Laal Kaptaan movie review: Saif Ali Khan throws himself into a Naga sadhu role in an overwritten, underdeveloped film
Laal Kaptaan had all the pieces to craft an effectual Indian western but it falters on a visually over-told story.
castSaif Ali Khan, Deepak Dobriyal, Zoya Hussain, Manav Vij, Simone Singh, Neeraj Kabi, Sonakshi Sinha
Laal Kaptaan is set in the late 1800s, around 25 years after the Battles of Plassey and Buxar. The British East India Company has begun to cement its position in India. British army men, Afghan warriors, bounty hunters, Marathas, and other tribes are roaming the land. Among them is a Naga sadhu seeking vengeance.

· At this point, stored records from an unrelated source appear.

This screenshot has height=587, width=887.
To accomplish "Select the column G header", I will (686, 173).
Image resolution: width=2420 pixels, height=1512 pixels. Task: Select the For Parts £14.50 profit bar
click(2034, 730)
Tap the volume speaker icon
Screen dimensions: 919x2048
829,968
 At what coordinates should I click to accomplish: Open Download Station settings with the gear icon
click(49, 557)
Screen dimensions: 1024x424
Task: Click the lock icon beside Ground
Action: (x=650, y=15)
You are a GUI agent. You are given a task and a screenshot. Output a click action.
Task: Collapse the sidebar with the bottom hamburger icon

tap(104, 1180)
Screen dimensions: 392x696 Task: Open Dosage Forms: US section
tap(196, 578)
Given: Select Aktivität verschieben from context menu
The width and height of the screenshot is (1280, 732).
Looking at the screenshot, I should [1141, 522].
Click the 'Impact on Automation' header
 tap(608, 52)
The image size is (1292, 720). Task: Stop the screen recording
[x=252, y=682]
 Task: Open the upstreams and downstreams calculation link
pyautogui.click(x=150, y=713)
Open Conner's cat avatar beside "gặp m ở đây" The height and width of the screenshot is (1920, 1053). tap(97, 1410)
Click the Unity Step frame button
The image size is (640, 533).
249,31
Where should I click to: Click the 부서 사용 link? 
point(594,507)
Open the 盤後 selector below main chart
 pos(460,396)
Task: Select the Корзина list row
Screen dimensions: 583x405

The sadhu, referred to as gosai, makes his way through the arid landscape of Bundelkhand, with only his horses for company. He is a lone ranger working his way from one bounty to another, collecting his payment in gold pieces. But all the while, the true purpose of his life is never out of his sights. His target is Rehmat Khan (a grunting Manav Vij), an unscrupulous and heartless opportunist.
Black and white scenes take us back in time, to the fate of a young boy, his father, and their connection with a hanging tree. Over the course of the 153 minutes of this film, more is revealed about that boy’s story, and his connection with Saif Ali Khan’s Naga sadhu.
Somewhere else, not far away, a tracker (played by Deepak Dobriyal), with two pet dogs for company, goes from one assignment to another. He sniffs out his target, delivers them to the client, and collects payment in gold pieces.
While the gosai is grim, resolute, and quick with a sword and spear, the tracker’s playful character reminds us that this is historical fiction. Dobriyal is also having a good time, and his character has the last laugh when all around him are killing or being killed.
Another player in the story is a widow (Zoya Hussain), whose arrival sets off a chain reaction of inexplicable violence. Sonakshi Sinha makes a cameo appearance in a scene that, like many others, contributes little to the overall experience or story. Simone Singh makes an impact as Rehmat Khan’s anxious wife.
Saif slips into the skin of the sadhu – weapons, dreadlocks, ash-smeared face and all, throwing his body into the part. But his character, like others too, is missing a layer. In spite of the length and unhurried storytelling (screenplay by Navdeep Singh and Deepak Venkatesha), the script inadequately develops characters, glossing over the roots of their angst and anger.
The costumes (Maxima Basu), production design, locations, and cinematography by Shanker Raman (the black and white night scene with elements of red, featuring an ambush by a group of fur-clad Afghans is clearly a hat-tip to Akira Kurosawa) are notable.
Singh, the director, had all the pieces to craft an effectual Indian western: the terrain, the long-suffering sadhu, an age of flux, elements of magic realism, and touches of Shakespearean tragedy. But Laal Kaptaan falters on an over-written script and visually over-told story.